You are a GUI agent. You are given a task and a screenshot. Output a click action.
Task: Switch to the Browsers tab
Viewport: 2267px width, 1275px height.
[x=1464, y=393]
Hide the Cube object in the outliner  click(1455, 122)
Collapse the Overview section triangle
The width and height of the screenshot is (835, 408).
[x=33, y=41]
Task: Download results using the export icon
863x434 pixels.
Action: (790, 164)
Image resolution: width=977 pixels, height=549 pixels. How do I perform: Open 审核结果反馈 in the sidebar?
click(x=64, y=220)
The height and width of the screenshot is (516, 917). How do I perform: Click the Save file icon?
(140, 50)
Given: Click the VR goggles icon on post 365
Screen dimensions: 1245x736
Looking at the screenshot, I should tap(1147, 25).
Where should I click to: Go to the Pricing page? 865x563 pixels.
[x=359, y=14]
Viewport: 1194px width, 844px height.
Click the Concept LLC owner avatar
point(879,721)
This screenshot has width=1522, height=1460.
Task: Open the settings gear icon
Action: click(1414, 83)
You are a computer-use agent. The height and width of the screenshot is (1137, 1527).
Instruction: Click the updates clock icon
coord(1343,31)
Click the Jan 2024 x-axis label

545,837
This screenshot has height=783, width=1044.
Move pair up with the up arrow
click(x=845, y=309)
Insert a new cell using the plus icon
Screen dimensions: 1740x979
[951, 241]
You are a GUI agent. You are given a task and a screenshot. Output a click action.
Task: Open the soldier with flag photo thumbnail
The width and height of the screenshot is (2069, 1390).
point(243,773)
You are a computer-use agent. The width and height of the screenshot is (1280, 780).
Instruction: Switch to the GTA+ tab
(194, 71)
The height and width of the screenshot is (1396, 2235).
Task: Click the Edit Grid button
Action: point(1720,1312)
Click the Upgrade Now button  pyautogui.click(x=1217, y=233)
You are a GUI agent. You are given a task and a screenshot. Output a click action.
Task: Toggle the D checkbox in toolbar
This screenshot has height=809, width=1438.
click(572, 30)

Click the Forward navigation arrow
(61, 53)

**Problem to solve**
Consider the entries above and return each line with the string "computer".

**Answer to this problem**
You are a computer-use agent. The height and width of the screenshot is (1137, 1527).
You are a computer-use agent. The width and height of the screenshot is (1280, 780).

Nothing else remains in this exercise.